The enforcement of copyrights in the interest of protecting intellectual property is of particular interest to me. I would certainly hate for myself or for any of my writings to be subject to intellectual piracy in the future. As a result, I strongly sympathize with the concerns of those copyright holders who fear that YouTube users are violating their copyrights and making their material available to would-be consumers for free. I have been guilty of this, having watched many playthroughs of video games that I never end up purchasing, so I definitely understand why YouTube is now employing such a stringent copyright policy.

Critics including my peers at school and Internet publishers (e.g. Sarah Yoshi of Berds and Nerds) claim that it is far too harsh; it is possible for videos identified as being in violation of copyright to be taken down without the owner’s knowledge or consent, and there are claims that entire channels have been shut down over this. As many an individual on YouTube now use the site as a platform for their livelihood or at least a portion of their income (notable examples include Matthew Patrick of Game Theory and Adriana Figueroa, channel named adrisaurus), it is natural that there are objections to this. A channel that is shut down could potentially spell the end of someone’s career.

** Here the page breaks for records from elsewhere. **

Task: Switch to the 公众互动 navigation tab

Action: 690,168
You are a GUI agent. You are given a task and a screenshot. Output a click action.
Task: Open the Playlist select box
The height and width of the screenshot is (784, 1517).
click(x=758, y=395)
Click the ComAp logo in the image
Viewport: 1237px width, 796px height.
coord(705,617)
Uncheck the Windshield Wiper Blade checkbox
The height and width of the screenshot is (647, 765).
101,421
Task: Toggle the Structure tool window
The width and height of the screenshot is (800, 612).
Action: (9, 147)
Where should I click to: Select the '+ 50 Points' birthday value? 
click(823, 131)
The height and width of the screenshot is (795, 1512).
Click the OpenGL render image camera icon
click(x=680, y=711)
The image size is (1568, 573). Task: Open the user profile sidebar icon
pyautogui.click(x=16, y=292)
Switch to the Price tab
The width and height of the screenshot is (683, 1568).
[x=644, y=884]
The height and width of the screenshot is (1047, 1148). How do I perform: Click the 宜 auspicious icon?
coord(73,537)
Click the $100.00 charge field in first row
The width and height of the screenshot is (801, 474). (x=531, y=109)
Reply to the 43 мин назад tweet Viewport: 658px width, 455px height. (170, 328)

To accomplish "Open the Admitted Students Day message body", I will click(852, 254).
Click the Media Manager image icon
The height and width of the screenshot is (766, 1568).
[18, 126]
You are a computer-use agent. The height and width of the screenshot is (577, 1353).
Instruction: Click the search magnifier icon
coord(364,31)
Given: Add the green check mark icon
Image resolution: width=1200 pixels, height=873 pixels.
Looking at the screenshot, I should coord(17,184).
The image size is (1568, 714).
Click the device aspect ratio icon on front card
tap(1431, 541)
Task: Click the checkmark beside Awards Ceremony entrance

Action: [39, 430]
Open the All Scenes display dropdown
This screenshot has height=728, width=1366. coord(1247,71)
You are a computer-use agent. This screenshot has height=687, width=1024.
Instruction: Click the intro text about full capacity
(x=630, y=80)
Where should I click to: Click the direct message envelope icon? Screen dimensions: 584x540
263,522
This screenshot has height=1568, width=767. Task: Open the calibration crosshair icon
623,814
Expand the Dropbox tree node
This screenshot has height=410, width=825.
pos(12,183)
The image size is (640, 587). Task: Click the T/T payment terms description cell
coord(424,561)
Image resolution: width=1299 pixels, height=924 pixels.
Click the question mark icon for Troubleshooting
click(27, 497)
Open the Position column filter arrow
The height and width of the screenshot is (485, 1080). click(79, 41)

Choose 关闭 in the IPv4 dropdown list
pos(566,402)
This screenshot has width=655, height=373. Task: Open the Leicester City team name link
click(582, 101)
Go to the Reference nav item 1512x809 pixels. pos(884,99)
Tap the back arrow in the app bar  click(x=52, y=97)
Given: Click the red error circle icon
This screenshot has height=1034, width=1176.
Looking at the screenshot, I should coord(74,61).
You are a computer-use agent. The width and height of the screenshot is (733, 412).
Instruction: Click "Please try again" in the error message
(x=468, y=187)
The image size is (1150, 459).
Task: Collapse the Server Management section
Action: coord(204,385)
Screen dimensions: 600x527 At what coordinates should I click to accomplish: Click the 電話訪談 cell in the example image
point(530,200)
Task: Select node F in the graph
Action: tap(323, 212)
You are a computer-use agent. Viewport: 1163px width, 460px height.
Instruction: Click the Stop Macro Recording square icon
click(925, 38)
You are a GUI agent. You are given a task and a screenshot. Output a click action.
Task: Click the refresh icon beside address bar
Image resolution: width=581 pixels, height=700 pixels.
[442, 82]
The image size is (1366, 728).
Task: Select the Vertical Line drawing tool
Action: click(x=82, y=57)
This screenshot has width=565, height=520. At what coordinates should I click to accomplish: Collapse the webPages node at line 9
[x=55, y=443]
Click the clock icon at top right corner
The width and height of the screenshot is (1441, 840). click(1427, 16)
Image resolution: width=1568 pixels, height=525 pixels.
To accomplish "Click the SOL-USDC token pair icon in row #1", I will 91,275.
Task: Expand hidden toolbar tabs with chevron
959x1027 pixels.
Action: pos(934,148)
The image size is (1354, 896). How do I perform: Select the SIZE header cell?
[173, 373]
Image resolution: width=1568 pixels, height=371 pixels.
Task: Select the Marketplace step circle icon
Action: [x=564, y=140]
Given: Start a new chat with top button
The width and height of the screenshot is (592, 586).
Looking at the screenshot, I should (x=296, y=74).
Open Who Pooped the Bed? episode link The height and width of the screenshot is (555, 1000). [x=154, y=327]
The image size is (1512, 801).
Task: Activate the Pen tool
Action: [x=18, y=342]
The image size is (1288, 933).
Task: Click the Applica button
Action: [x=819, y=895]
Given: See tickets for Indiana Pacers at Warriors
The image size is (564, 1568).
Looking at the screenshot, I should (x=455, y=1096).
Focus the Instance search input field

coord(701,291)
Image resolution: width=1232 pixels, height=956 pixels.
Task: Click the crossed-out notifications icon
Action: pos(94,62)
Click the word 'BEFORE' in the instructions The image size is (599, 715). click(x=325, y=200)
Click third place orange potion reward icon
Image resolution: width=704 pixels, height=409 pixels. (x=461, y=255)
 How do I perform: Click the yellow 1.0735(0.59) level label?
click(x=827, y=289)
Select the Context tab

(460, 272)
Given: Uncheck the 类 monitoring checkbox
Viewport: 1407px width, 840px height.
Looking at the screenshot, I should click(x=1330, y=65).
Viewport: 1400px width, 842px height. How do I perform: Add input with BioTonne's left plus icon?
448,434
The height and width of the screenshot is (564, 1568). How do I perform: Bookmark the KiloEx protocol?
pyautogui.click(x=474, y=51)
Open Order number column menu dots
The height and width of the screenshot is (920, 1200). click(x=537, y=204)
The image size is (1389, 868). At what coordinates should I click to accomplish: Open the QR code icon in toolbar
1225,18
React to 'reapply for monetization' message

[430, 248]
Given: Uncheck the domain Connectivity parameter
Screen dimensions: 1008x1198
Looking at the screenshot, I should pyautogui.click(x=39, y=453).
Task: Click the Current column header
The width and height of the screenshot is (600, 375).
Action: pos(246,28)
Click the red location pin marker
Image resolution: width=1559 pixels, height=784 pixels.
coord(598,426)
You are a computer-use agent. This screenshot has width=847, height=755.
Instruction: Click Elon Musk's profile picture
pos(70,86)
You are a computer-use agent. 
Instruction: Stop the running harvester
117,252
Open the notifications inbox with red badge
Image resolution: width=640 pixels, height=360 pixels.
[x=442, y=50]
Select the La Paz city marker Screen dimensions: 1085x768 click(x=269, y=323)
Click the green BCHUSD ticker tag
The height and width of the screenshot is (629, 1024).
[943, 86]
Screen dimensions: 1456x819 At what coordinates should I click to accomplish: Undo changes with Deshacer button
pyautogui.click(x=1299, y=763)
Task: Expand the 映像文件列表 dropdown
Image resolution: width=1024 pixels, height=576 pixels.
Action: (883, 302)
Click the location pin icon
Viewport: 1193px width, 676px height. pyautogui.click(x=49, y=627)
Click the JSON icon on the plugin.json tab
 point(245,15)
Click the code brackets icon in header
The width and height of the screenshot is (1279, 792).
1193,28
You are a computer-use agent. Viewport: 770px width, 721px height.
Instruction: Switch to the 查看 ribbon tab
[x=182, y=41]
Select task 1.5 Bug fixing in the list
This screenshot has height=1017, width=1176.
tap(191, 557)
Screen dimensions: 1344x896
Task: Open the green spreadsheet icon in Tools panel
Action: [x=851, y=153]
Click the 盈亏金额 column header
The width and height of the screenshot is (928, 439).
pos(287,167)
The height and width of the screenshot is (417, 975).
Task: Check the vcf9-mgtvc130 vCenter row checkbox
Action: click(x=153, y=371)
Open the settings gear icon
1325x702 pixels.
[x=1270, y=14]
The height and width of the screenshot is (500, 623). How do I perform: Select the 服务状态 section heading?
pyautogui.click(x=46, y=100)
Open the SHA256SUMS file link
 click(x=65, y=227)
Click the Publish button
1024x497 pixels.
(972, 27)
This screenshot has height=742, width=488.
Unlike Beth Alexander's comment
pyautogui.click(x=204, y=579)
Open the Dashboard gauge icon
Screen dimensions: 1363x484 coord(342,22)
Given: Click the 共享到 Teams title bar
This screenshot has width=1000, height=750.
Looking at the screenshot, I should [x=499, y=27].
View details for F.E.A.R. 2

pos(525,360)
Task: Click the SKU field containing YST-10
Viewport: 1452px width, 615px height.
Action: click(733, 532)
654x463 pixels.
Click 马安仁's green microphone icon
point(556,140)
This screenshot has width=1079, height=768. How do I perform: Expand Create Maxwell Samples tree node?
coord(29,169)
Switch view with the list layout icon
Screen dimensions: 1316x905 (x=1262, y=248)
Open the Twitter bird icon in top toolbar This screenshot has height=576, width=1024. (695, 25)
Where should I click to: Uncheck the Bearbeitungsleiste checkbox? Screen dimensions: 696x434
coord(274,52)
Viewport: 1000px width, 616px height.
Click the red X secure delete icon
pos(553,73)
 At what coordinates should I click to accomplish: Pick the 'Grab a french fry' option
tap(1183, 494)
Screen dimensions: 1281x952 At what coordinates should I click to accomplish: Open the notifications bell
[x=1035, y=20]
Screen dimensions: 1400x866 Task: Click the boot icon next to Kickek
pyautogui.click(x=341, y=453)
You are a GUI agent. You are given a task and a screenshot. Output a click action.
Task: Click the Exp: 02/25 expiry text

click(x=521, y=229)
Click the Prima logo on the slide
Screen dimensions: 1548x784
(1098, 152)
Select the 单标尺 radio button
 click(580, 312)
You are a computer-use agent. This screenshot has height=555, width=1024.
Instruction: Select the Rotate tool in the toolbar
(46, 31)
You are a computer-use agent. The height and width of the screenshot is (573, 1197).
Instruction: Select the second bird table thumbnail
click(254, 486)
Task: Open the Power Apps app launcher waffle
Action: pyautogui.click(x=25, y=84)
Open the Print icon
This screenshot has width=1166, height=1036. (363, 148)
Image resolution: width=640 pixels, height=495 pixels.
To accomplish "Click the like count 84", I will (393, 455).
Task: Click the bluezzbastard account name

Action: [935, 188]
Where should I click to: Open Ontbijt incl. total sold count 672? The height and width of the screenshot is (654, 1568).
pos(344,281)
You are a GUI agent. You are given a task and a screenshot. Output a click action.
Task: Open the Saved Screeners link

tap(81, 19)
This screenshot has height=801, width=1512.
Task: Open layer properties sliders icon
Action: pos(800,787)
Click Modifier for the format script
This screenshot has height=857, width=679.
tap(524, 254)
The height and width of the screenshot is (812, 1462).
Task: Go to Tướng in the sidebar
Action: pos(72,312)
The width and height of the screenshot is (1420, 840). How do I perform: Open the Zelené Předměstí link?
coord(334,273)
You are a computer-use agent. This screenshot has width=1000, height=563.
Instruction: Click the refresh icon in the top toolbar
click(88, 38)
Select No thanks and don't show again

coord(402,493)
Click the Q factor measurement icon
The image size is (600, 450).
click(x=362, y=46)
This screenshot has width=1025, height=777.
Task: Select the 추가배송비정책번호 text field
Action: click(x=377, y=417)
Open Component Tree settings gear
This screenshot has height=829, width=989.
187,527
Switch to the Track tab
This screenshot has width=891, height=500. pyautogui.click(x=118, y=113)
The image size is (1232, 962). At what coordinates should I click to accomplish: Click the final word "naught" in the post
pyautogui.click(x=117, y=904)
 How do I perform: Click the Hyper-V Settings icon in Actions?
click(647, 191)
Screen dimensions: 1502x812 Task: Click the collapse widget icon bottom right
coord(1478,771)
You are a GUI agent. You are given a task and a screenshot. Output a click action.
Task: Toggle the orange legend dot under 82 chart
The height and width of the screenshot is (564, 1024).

However, I believe that this debate should not be about the hypothetical impacts of YouTube’s policy. People complain about it, and people have an inalienable right to complain about things. By the same token, however, I would argue that YouTube has every right to execute the policy that it uses.

YouTube is a service that provides creators with a medium in which to access their audience. Many, many people use YouTube, from laypersons to professionals to corporate conglomerates, and YouTube as a service seeks to satisfy and serve all their consumers. Dissatisfied consumers do not come back, and especially dissatisfied consumers sue, neither of which are desirable outcomes for YouTube. As a result YouTube, like any profit-making enterprise, makes sure to cover its back so that it can pacify complaints quickly.

Checking YouTube’s Terms of Services reveals that “YouTube reserves the right to decide whether Content violates these Terms of Service” (YouTube Terms of Service). A video that violates the Terms of Service can be taken down. The document goes on to say that they reserve the right to do so for reasons other than copyright infringement “such as, but not limited to, pornography, obscenity, or excessive length” (YouTube Terms of Service).

Pay close attention to the phrase “not limited to.” What exactly does that mean? Frankly, it means exactly what it says: “not limited.” YouTube is not limited in how it decides content uploaded to the site violates the Terms of Services. In its own Terms and Services, YouTube gives itself unlimited power over whether your content stays there or not, and every time you use YouTube you are agreeing to that.

You can complain about YouTube’s policy all you like, but you do not have a lot of ground to stand on when you have agreed to it yourself.

But maybe you do not think the debate should be about whether or not YouTube can enforce this policy, but whether or not they ought to enforce this policy. A fair point, but still insufficiently defensible.

There is a very clear and pressing reason for copyright holders to want YouTube to enforce their copyrights using the current policy, and that reason also justifies YouTube’s actions. Simply put, poorly defended copyrights can become subject to more copyright infringement.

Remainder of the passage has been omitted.